Seneca marketplace member Jane Morris, founder and CEO of To the Market, a technology company that helps retailers ensure social and environmental responsibility in their sourcing and manufacturing of products, said the novel credit card gives individuals the greater ability to “vote with their wallets.”
“Women might not have influence yet that they want in sectors like business, government and on the policy stage, but we make the majority of purchasing decisions, so we have the opportunity to make change by voting with our wallet and supporting companies we believe are advancing our values,” she told CBS MoneyWatch.
Azzarelli acknowledges the importance of the card’s launch one year into a pandemic that has taken an outsize toll on women, who’ve been driven from the labor force at far higher rates than men. Indeed three million women have left the labor force since the pandemic struck, for reasons including pay inequity and inadequate child care.
“We were working on it before the pandemic, and once the pandemic hit it was like this has got to happen and it’s got to happen fast. It couldn’t have come a better time,” she said.
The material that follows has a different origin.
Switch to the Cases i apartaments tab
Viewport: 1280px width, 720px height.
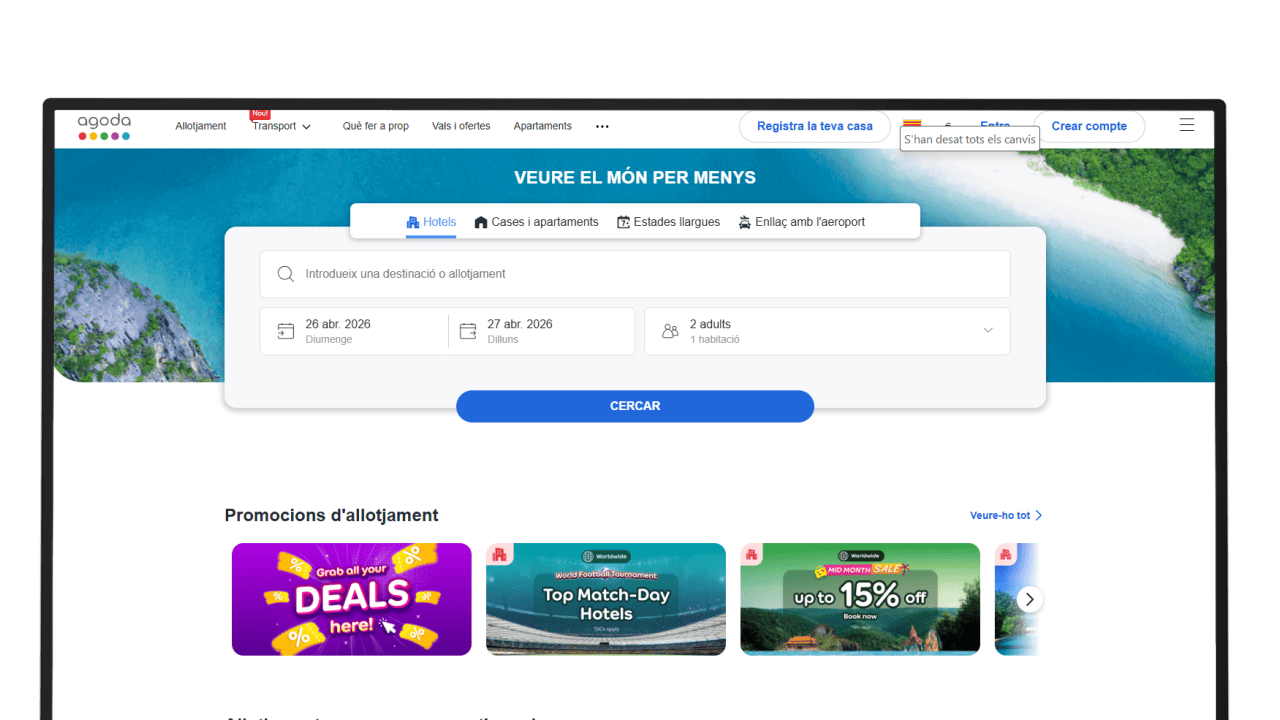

Financial advice for women who leave a job05:04
Lorrie King, co-founder of Caire, a line of beauty products directed at women over age 40, saw her work as an independent consultant dry up almost immediately when the pandemic struck.
“When this occurred, my co-founder and I found our entire consulting businesses collapse in front of us,” King said. She relied heavily on in-person networking events to generate new business leads but suddenly her calendar was empty.
“Literally every meeting I had on my schedule to look at new business went away,” King said.
She threw her energy behind Caire, and launched the new brand in January. The digital network she’s now a part of through the Seneca Women marketplace is invaluable, she said.
Anyone, not just women, can apply for the card. But it also eases the process for those women who have historically struggled to access credit. As opposed to evaluating applicants’ credit report-based FICO scores, the card will evaluate applicants’ cash flow, with the expectation that this model will deem more women to be creditworthy.
“It’s bringing women to invest in women-owned businesses and encouraging us to purchase from one other. It will only help build us up, and through this credit card we will be able to support each other and create a circle of true financial strength,” King said.